Task item. Condense the paragraph beginning "Today I read an article" in the Roger Ebert text below into a bulleted list that keeps its main facts.

Source extract.
• • • • •
Today I read an article in The Chicago Sun Times about the passing of Roger Ebert, probably the most well known movie critic ever to grace the media. It was quite a long, well written article about the man and his life, well worth a read. Many of us will remember his long running weekly show along with Gene Siskel, Siskel and Ebert At The Movies, where the term “two thumbs up” was coined. I loved that show and often decided on what movies to watch depending on their reviews.
The article had much to say about his life, quite an amazing one, but what struck me the most what was Ebert himself wrote in his autobiography. The words brought tears to my eyes for their profound observation of life as a human. The sentiment is one I agree with deeply and so I wanted to share it with you here.
“‘Kindness’ covers all of my political beliefs,” he wrote, at the end of his memoir, “Life Itself.” “No need to spell them out. I believe that if, at the end, according to our abilities, we have done something to make others a little happier, and something to make ourselves a little happier, that is about the best we can do. To make others less happy is a crime. To make ourselves unhappy is where all crime starts. We must try to contribute joy to the world. That is true no matter what our problems, our health, our circumstances. We must try. I didn’t always know this and am happy I lived long enough to find it out.”
• • • • •
Records shown.

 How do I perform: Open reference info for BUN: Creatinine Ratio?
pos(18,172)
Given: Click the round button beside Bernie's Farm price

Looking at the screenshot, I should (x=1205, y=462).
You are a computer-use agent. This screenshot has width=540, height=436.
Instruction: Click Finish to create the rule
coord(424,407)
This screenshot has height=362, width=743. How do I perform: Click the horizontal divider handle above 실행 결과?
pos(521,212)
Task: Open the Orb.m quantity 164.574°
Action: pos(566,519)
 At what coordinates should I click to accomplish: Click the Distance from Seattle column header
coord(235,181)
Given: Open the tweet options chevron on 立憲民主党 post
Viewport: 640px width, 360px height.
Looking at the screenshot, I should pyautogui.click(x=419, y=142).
• • • • •
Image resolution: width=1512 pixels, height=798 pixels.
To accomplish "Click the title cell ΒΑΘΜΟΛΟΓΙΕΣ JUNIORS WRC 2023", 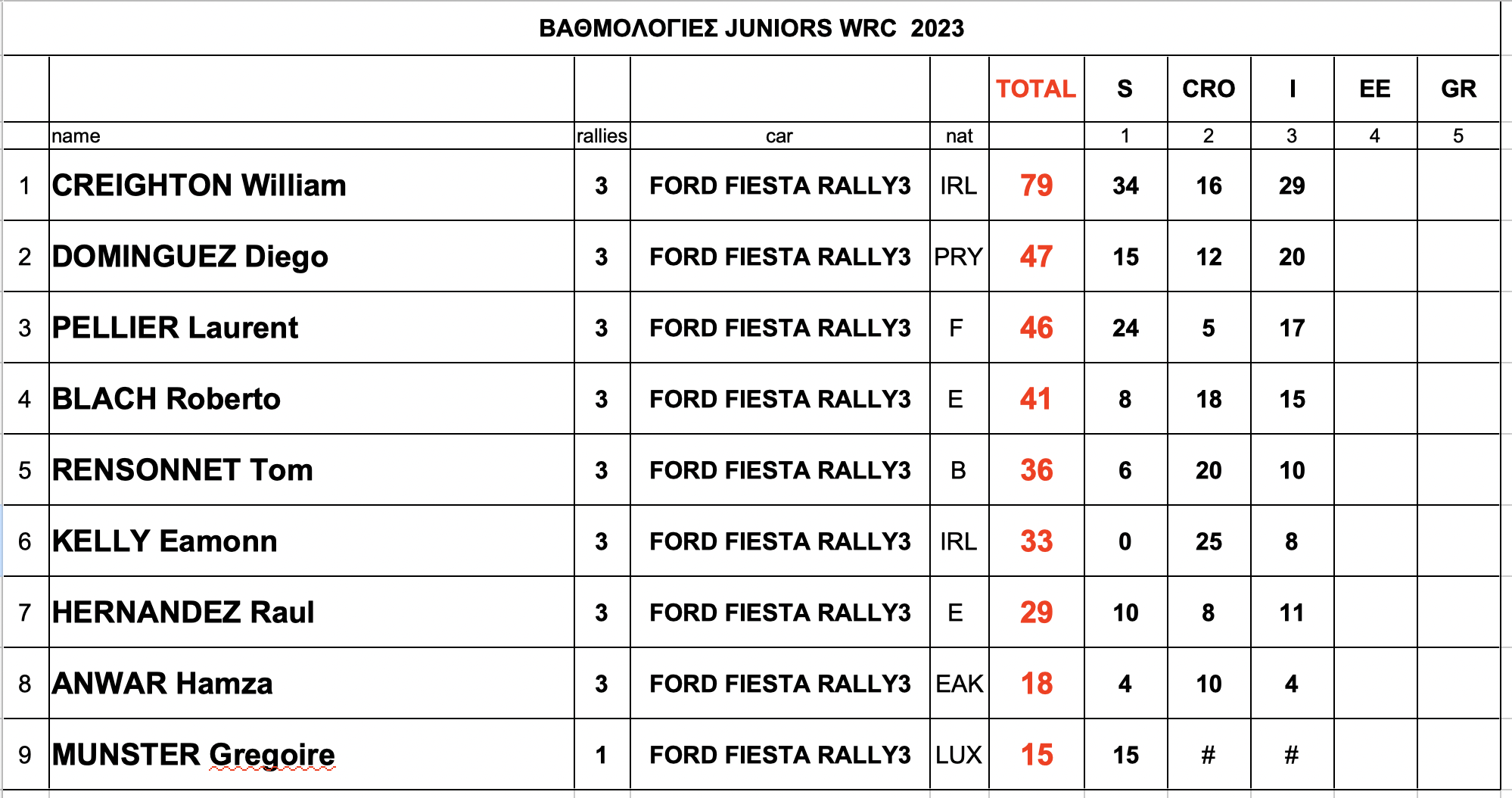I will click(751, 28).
• • • • •
Exercise answer.
- The writer read a long, well-written article in The Chicago Sun Times about the death of Roger Ebert, probably the best-known movie critic in the media.
- Ebert co-hosted the long-running weekly show Siskel and Ebert At The Movies with Gene Siskel.
- The show coined the term "two thumbs up."
- The writer loved the show and often chose movies based on its reviews.